If you use this code in your research, please cite the following publication: https://arxiv.org/abs/2108.12510
@article{gowda2021pulling,
title={Pulling Up by the Causal Bootstraps: Causal Data Augmentation for Pre-training Debiasing},
author={Sindhu C.M. Gowda and Shalmali Joshi and Haoran Zhang and Marzyeh Ghassemi},
journal={arXiv preprint arXiv:2108.12510},
year={2021}
}
Run the following commands to clone this repo and create the Conda environment:
git clone git@github.com:MLforHealth/CausalDA.git
cd CausalDA/
conda env create -f environment.yml
conda activate causalda
See DataSources.md for detailed instructions to setup the WILDS and CXR datasets. This is not necessary for the synthetic experiments.
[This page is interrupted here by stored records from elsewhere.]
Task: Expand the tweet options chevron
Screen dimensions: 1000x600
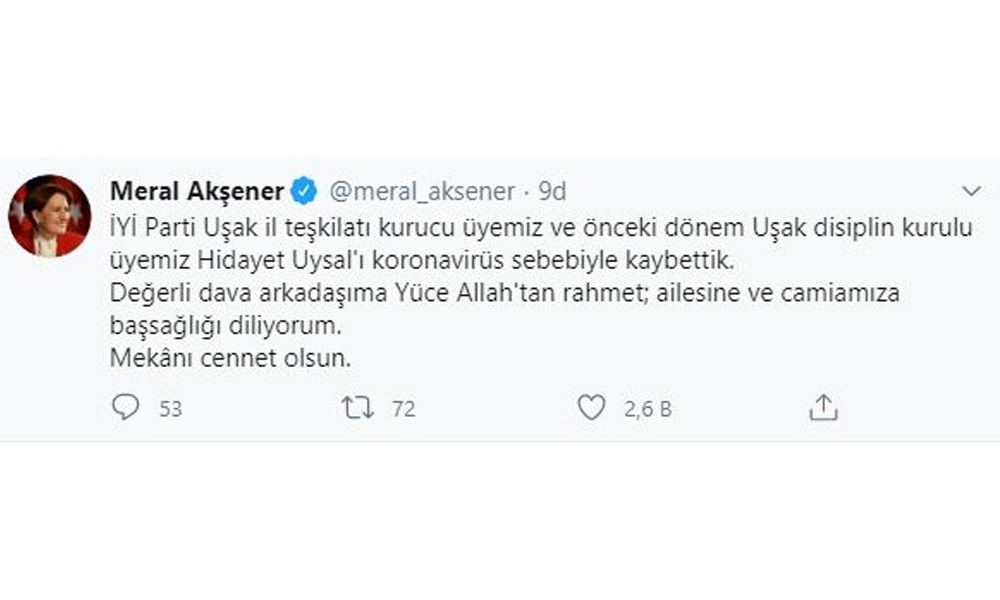Action: coord(971,191)
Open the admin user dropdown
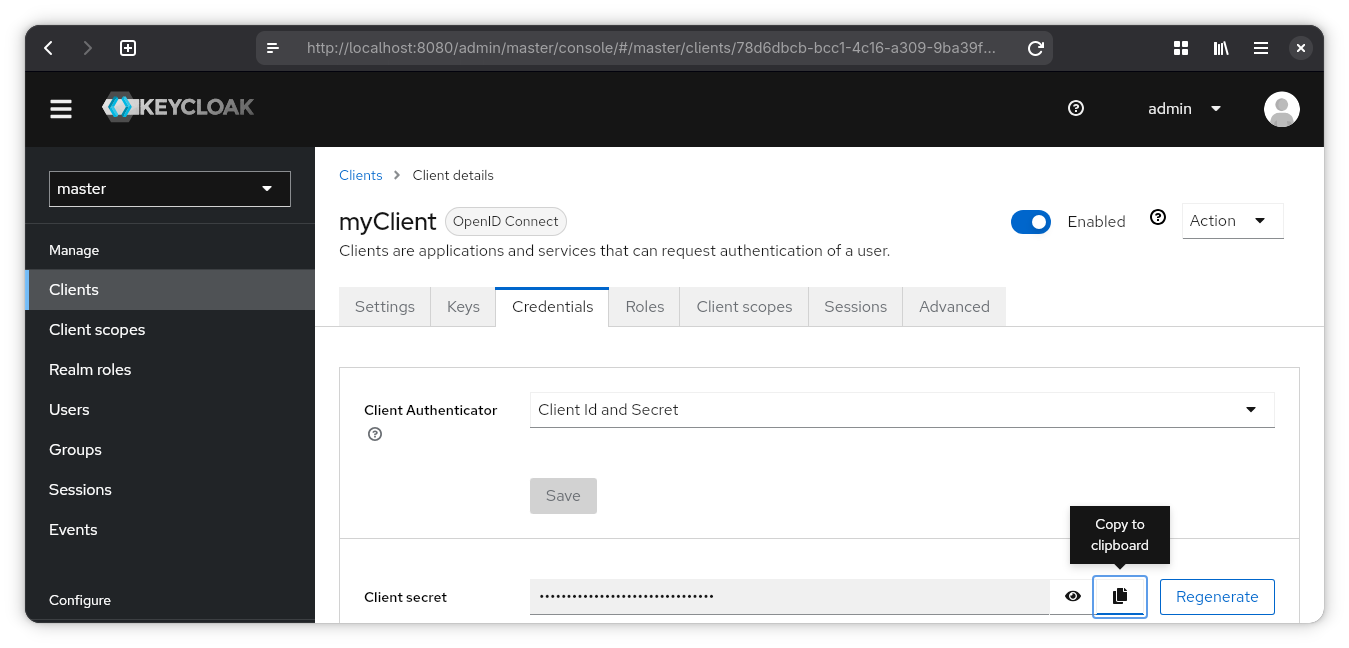The height and width of the screenshot is (648, 1349). coord(1185,109)
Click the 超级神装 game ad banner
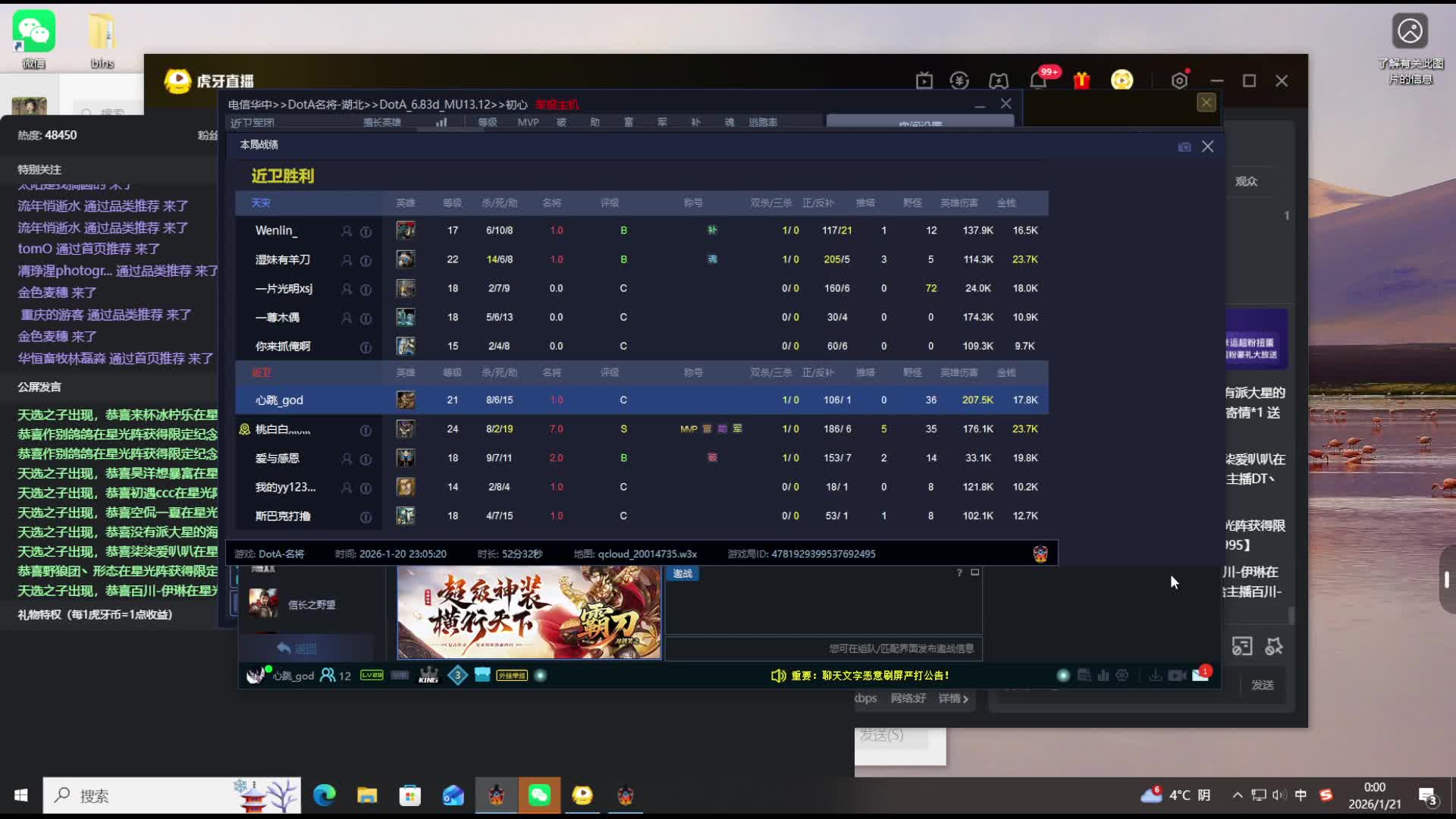The width and height of the screenshot is (1456, 819). pos(529,612)
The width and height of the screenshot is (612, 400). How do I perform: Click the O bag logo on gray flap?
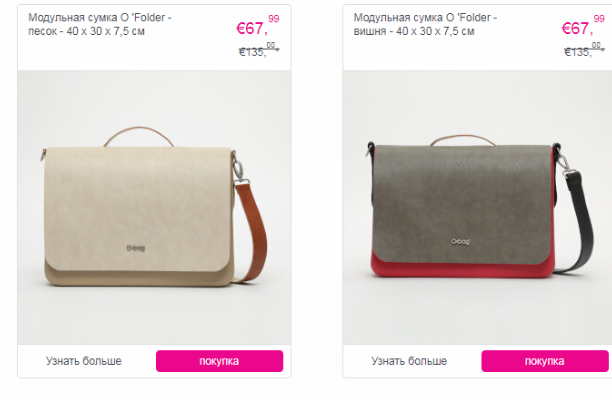(x=461, y=242)
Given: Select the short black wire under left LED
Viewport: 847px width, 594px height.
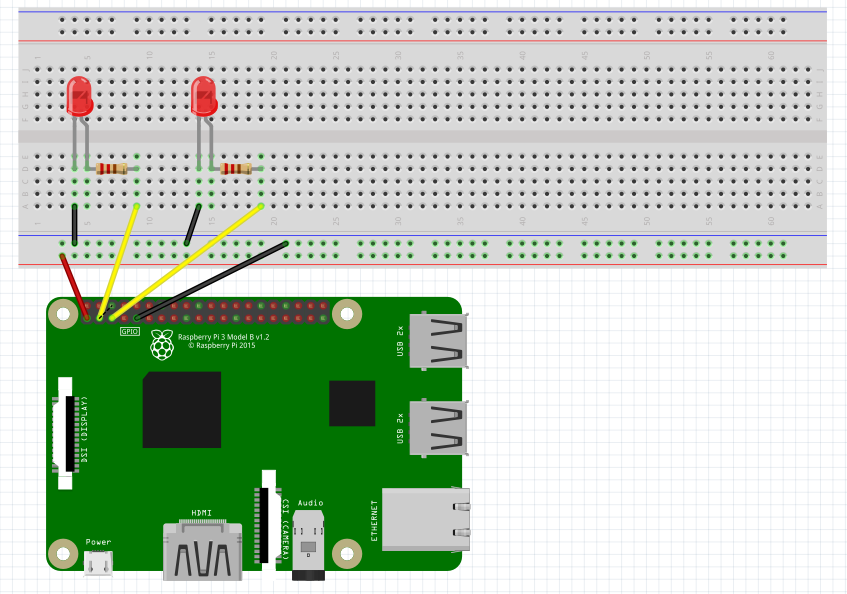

To train a single model, e.g.
python train_synthetic.py \
--type par_back_front \
--corr-coff 0.75 \
--test-corr 0.75 \
--output_dir /path/to/output
or
python train.py \
--type back \
--data camelyon \
--data_type Conf \
--domains 2 3 \
--corr-coff 0.95 \
--seed 0 \
--output_dir /path/to/output
To reproduce the experiments in the paper by training grids of models, call sweep.py using the class names defined in experiments.py as experiment names, e.g.
python sweep.py launch \
--experiment CXR \
--output_dir /my/sweep/output/path \
--command_launcher "local"
This command can also be ran easily using launch_scripts/launch_exp.sh. You will likely need to update the launcher to fit your compute environment.
We provide sample code for creating aggregate results for an experiment in AggResults.ipynb.
We make use of code from the WILDS benchmark as well as from the DomainBed framework.
This source code is released under the MIT license, included here.